Preaching and New Worlds
Sermons as Mirrors of Realms Near and Far
This collection of essays examines the polyvalent concept of "New Worlds" in the context of medieval and early modern sermon studies. While the terms "Old World" and "New World" are commonplace in studies of Europe and the Americas, this volume explores how preaching in the Atlantic world and beyond creatively engaged audiences in addressing new cultural and religious perspectives regardless of their geographical location and time period. The identification of the "other" in sermons is already an implicit recognition of a novel world, which could be equally enticing and intimidating. The scholars represented in this volume examine a wide panorama of medieval and early modern efforts as they identify how sermons, which often served as a highly effective media of mass communication, reflect shifting identities, sometimes contested and sometimes embraced, within long-standing traditional constructs. Particular themes include apocalypticism, art and mission, cultural interaction, multilingualism, forms of religious life, and theological innovation.

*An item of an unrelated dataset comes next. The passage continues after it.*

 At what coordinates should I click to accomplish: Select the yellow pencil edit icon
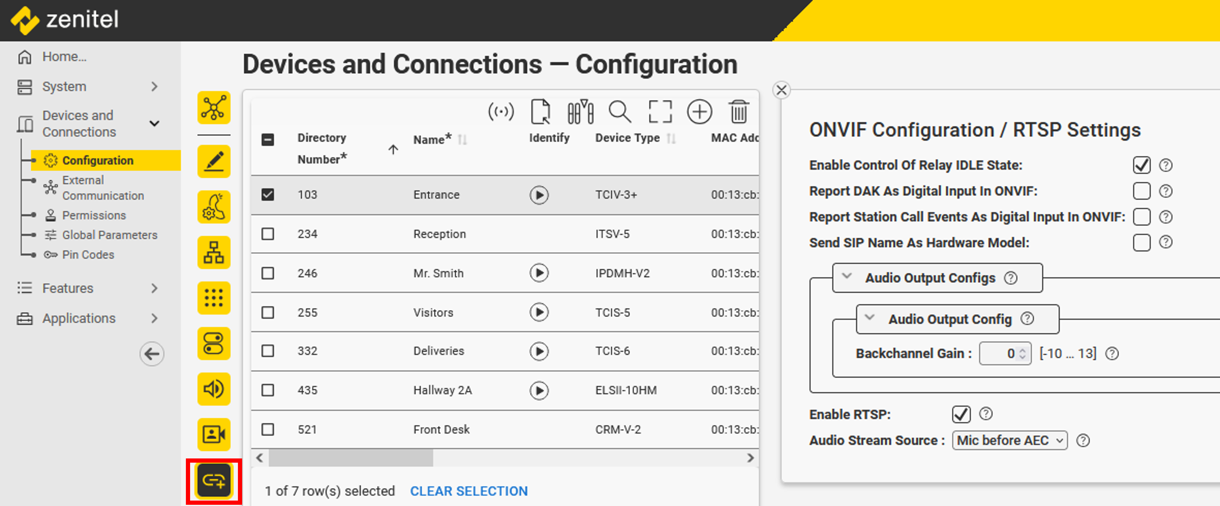[x=214, y=161]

Timothy J. Johnson is the Craig and Audrey Thorn Distinguished Professor of Religion at Flagler College. A Senior Fulbright Scholar and Chair of the Research Advisor Board of the Franciscan Institute, his more recent publications include the coedited Ordo et Sanctitas: The Franciscan Spiritual Journey in Theology and Hagiography, Brill, 2017, and Franciscans and American Indians in Pan-Borderlands Perspective: Adaptation, Negotiation, and Resistance, Academy of American Franciscan History, 2018.

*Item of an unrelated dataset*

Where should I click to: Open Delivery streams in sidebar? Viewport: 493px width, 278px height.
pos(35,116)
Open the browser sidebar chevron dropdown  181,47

Katherine Wrisley Shelby graduated from Flagler College with a BA in English and Philosophy/Religion and holds an MTS from Harvard University. She received a PhD in Historical Theology from Boston College with her dissertation on "The Vir Hierarchicus: St. Bonaventure’s Theology of Grace." She is the coeditor of Bonaventure Revisited: Companion to the Breviloquium, Franciscan Institute Publications, 2017, and has published several articles in the area of Franciscan theology.

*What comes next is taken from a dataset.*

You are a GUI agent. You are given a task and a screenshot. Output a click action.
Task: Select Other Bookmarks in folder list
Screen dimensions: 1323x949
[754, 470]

John D. Young is the Kenan Distinguished Associate Professor of Liberal Education and History at Flagler College. He has been a visiting professor at the University of Würzburg and a research fellow at the Research Centre for the Comparative History of Religious Orders University of Dresden. His previous publications include the coedited volume Standing Apart: Mormon Historical Consciousness and the Concept of Apostasy, Oxford University Press, 2014.